Image exacte du despotisme avec lequel vous devez manier et remanier votre femme.

La femme est une propriété que l’on acquiert par contrat, elle est mobilière, car la possession vaut titre ; enfin, la femme n’est, à proprement parler, qu’une annexe de l’homme ; or, tranchez, coupez, rognez, elle vous appartient à tous les titres. Ne vous inquiétez en rien de ses murmures, de ses cris, de ses douleurs ; la nature l’a faite à notre usage et pour tout porter : enfants, chagrins, coups et peines de l’homme.
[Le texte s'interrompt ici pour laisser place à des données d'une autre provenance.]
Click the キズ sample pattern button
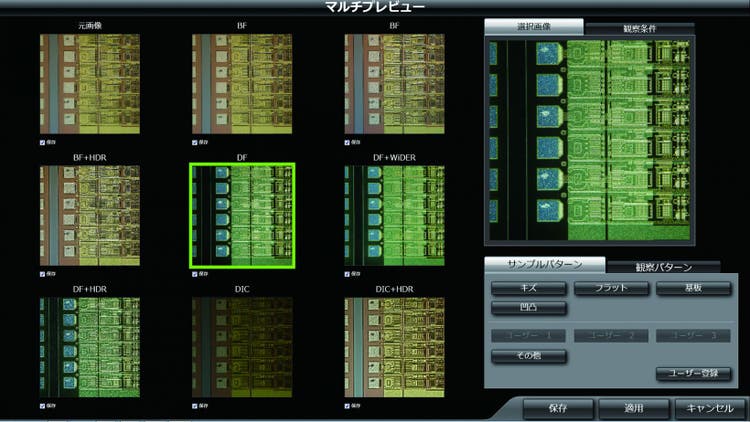(x=529, y=288)
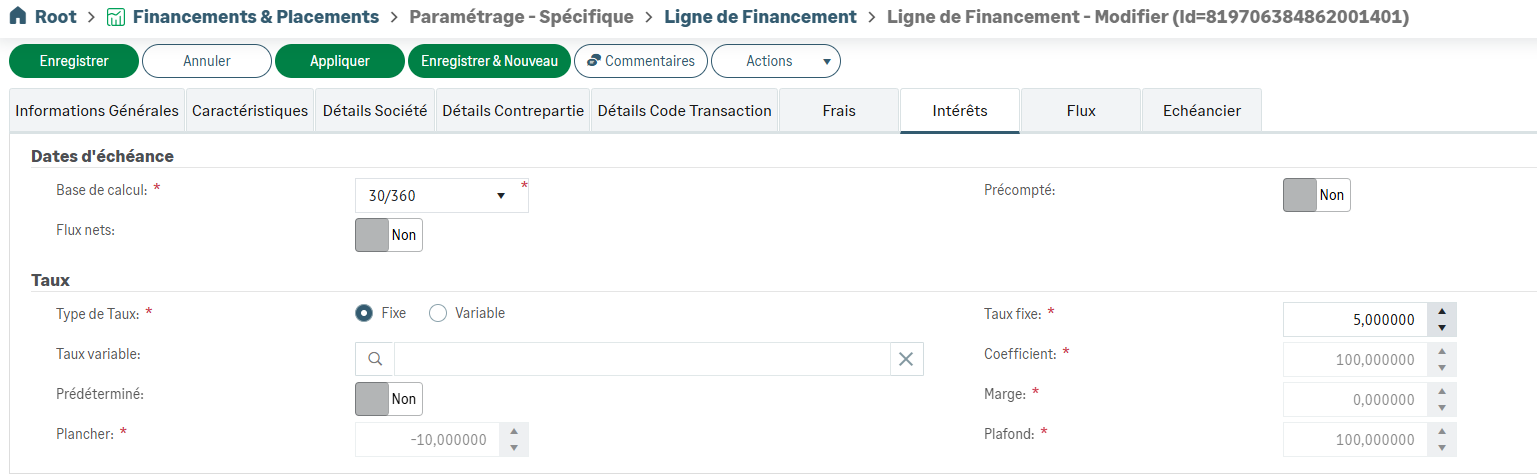Screen dimensions: 1537x474
Task: Open the Base de calcul dropdown
Action: coord(441,196)
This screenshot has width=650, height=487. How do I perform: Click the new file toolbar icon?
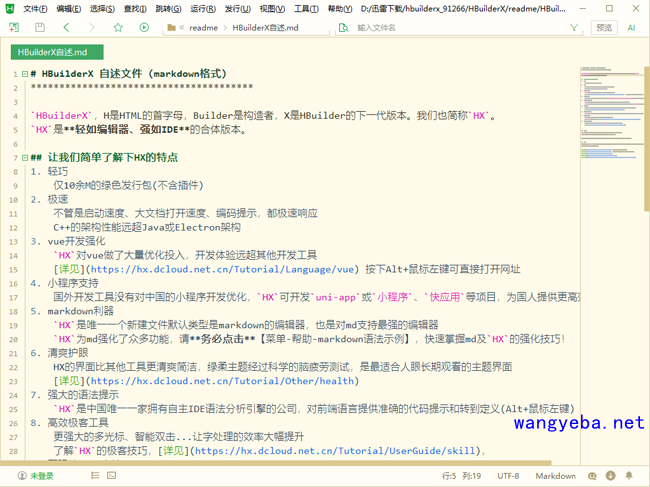coord(14,28)
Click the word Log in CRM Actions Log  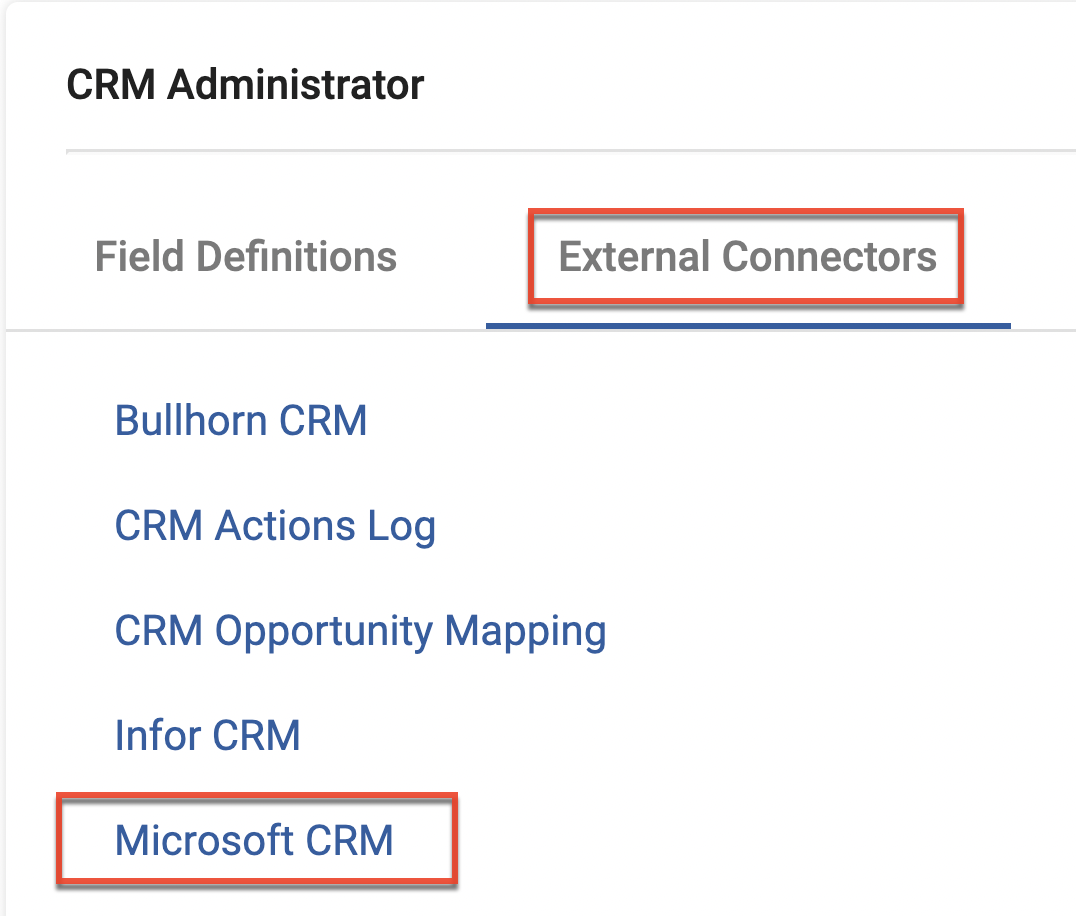403,526
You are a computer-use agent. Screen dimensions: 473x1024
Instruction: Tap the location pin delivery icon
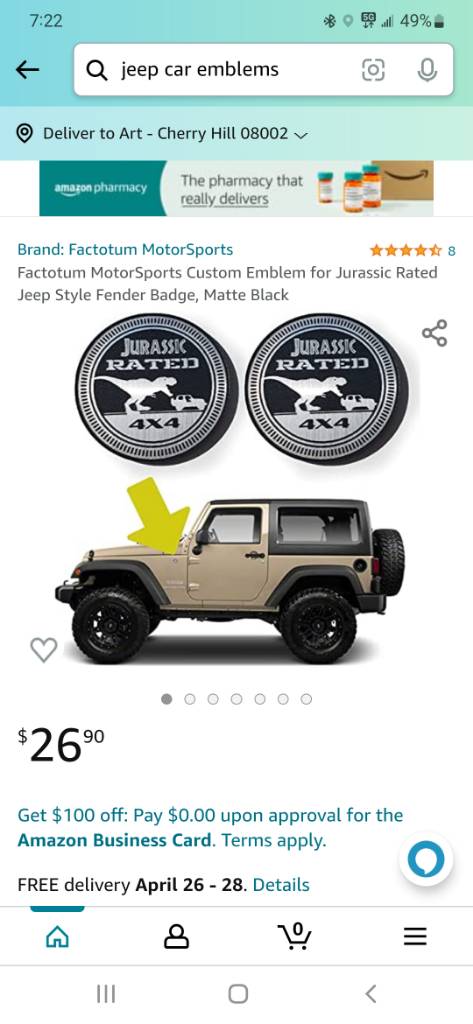[x=25, y=133]
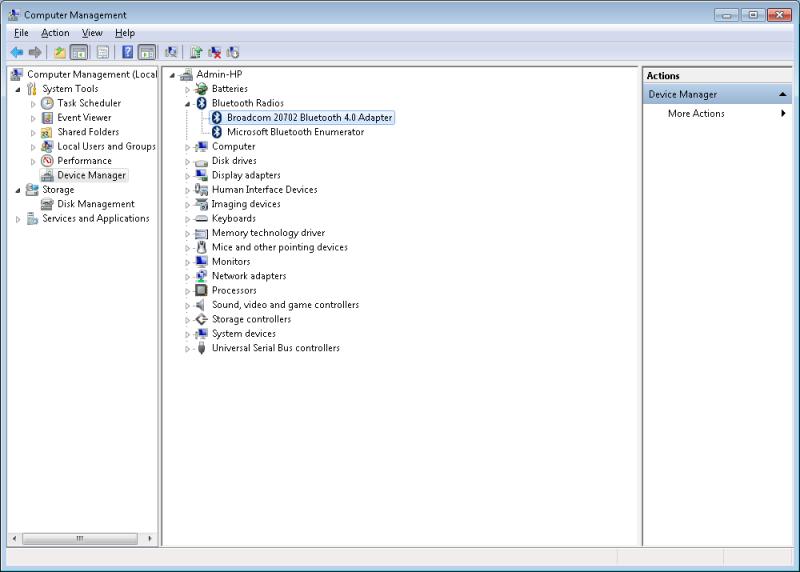
Task: Collapse the Device Manager actions section
Action: (x=783, y=94)
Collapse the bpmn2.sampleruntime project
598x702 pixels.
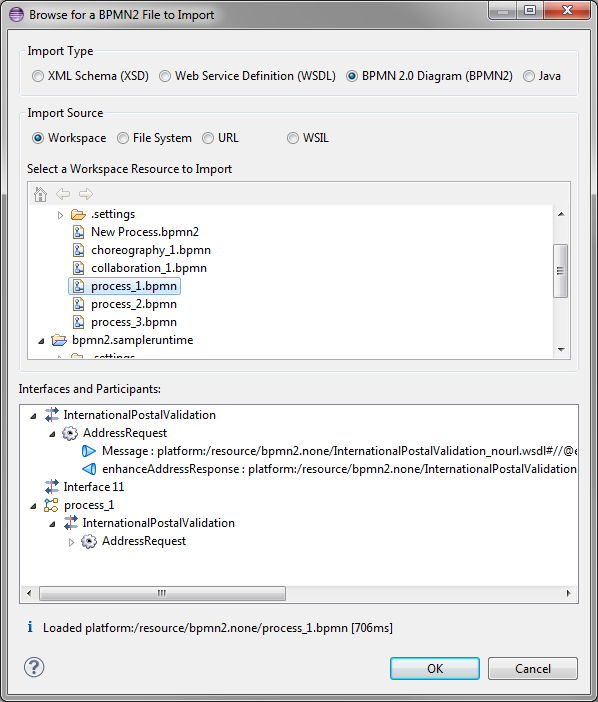[41, 341]
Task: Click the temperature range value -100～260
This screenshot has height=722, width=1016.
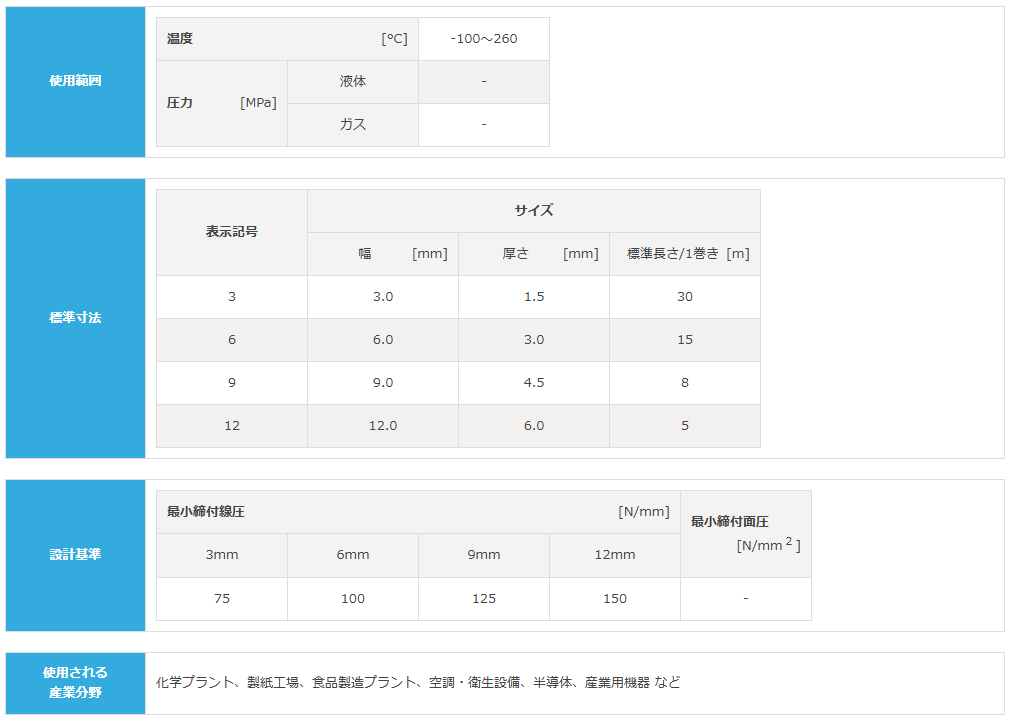Action: click(484, 39)
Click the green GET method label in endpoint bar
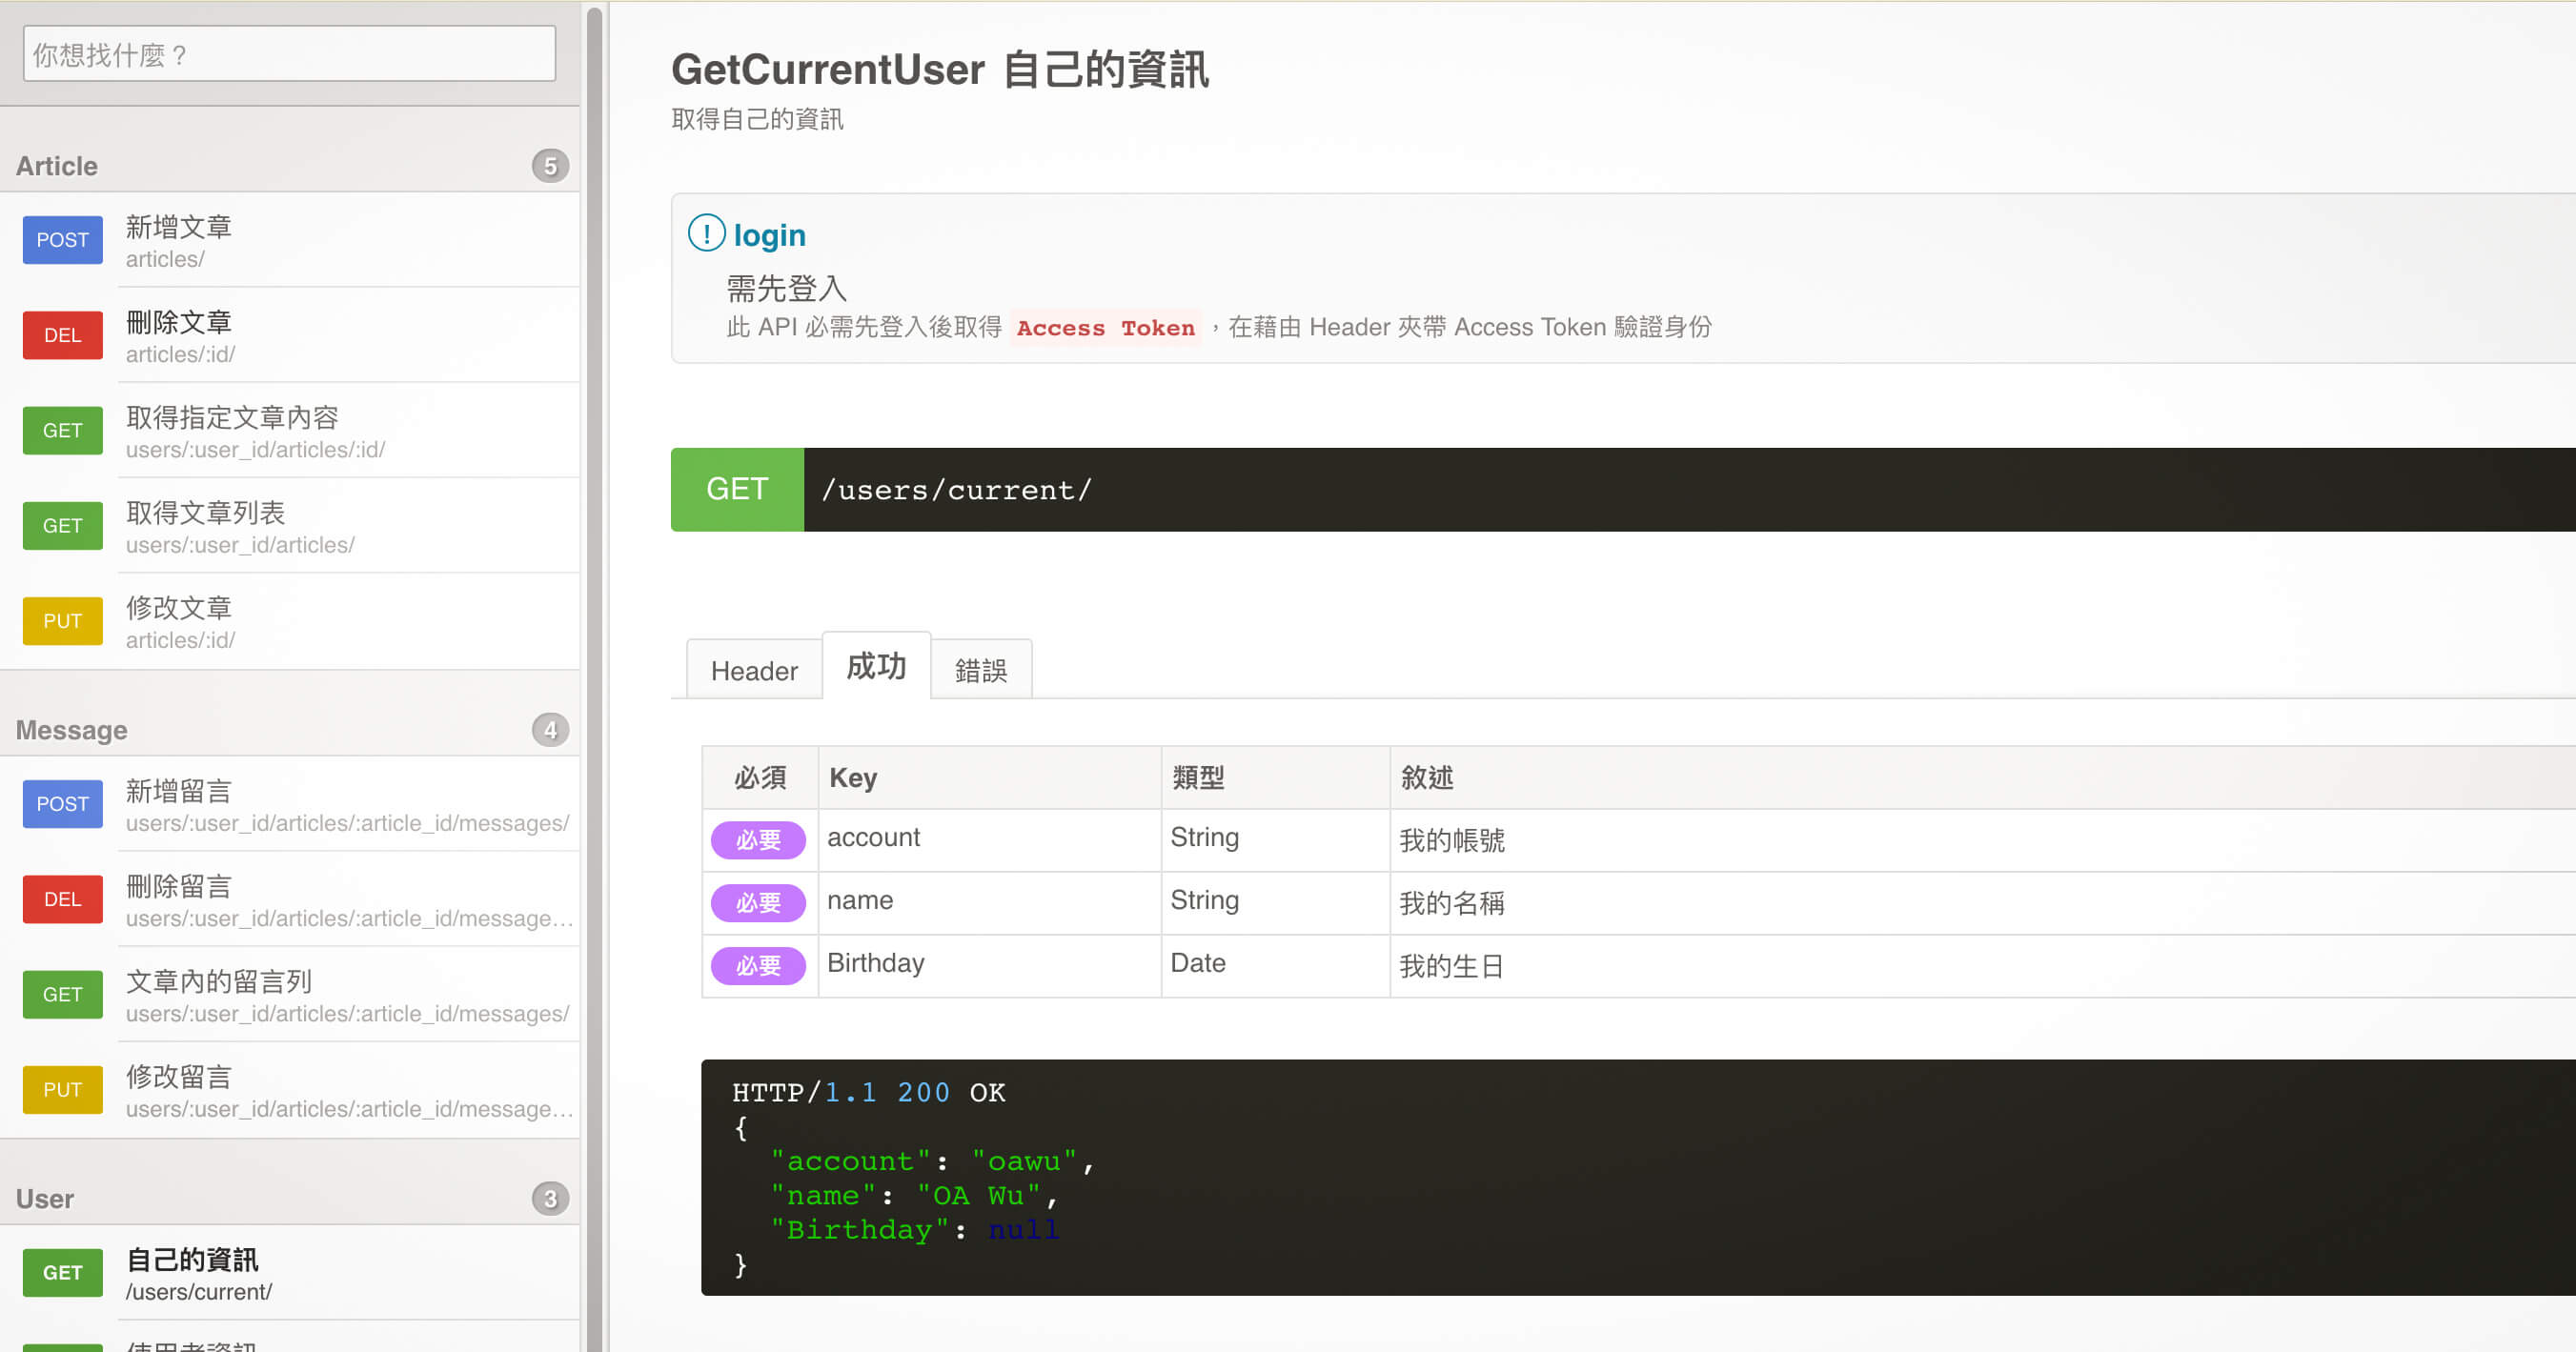The height and width of the screenshot is (1352, 2576). pos(737,489)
Ne nous accusez pas de dureté. Dans tous les codes des nations soi-disant civilisées, l’homme a écrit les lois qui règlent le destin des femmes sous cette épigraphe sanglante : Væ victis ! Malheur aux faibles.

Enfin, songez à cette dernière observation, la plus prépondérante peut-être de toutes celles que nous avons faites jusqu’ici : si ce n’est pas vous, mari, qui brisez sous le fléau de votre volonté ce faible et charmant roseau ; ce sera, joug plus atroce encore, un célibataire capricieux et despote ; elle supportera deux fléaux au lieu d’un. Tout compensé, l’humanité vous engagera donc à suivre les principes de notre hygiène.

MÉDITATION XIII.

DES MOYENS PERSONNELS.

Peut-être les Méditations précédentes auront-elles plutôt développé des systèmes généraux de conduite, qu’elles n’auront présenté les moyens de repousser la force par la force. Ce sont des pharmacopées et non pas des topiques. Or, voici maintenant les moyens personnels que la nature vous a mis entre les mains, pour vous défendre ; car la Providence n’a oublié personne : si elle a donné à la seppia (poisson de l’Adriatique) cette couleur noire qui lui sert à produire un nuage au sein duquel elle se dérobe à son ennemi, vous devez bien penser qu’elle n’a pas laissé un mari sans épée : or, le moment est venu de tirer la vôtre.